Cell BLAST tutorial
[1]:
import time
import warnings
import anndata
import Cell_BLAST as cb
warnings.filterwarnings("ignore")
cb.config.N_JOBS = 4
cb.config.RANDOM_SEED = 0
Preparing database
In this tutorial, we demonstrate how to perform Cell BLAST based on DIRECTi models.
Again, we use the human pancreatic islet dataset Baron_human as an example.
[2]:
baron_human = anndata.read_h5ad("Baron_human.h5ad")
[3]:
%%capture
axes = cb.data.find_variable_genes(baron_human, grouping="donor")
Cell BLAST uses multiple models to increase specificity.
Here we first train 4 DIRECTi models, each with a different random seed.

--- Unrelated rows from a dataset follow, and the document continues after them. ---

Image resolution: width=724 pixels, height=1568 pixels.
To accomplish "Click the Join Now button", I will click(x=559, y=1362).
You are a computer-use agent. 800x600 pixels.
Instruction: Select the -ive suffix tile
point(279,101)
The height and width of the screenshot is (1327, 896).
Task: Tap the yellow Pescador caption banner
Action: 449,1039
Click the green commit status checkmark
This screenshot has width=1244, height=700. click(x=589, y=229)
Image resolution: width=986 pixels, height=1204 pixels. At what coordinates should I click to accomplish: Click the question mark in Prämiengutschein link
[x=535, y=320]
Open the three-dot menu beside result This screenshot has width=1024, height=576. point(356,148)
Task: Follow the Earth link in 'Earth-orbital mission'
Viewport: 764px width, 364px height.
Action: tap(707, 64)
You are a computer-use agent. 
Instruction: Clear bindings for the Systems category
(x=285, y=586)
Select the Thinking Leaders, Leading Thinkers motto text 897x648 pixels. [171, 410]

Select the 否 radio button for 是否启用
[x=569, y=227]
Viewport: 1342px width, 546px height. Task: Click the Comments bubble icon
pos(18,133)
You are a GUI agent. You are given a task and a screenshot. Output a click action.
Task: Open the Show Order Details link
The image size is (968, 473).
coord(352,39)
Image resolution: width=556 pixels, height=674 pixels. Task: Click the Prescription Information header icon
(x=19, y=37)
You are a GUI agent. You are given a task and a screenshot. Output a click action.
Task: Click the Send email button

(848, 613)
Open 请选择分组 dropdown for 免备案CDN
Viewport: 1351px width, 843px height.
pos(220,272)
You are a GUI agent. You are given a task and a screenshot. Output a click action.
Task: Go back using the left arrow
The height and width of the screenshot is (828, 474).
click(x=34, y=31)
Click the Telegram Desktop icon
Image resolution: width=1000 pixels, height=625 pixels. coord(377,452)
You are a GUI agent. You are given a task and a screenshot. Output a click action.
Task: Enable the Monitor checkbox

Please refer to the accompanying DIRECTi notebook for more detailed introduction to model training.
[4]:
%%capture
start_time=time.time()
models = []
for i in range(4):
models.append(cb.directi.fit_DIRECTi(
baron_human, genes=baron_human.var.query("variable_genes").index,
latent_dim=10, cat_dim=20, random_seed=i
))
[INFO] Cell BLAST: Using model path: /tmp/tmp3k89_jx1
[INFO] Cell BLAST: Using model path: /tmp/tmpm1gqyon4
[INFO] Cell BLAST: Using model path: /tmp/tmpj6zf6z9g
[INFO] Cell BLAST: Using model path: /tmp/tmpglx_f5fl
[5]:
print("Time elapsed: %.1fs" % (time.time() - start_time))
Time elapsed: 768.9s
Then we build a Cell BLAST “database” by feeding our previously trained models and the reference dataset.
[6]:
blast = cb.blast.BLAST(models, baron_human)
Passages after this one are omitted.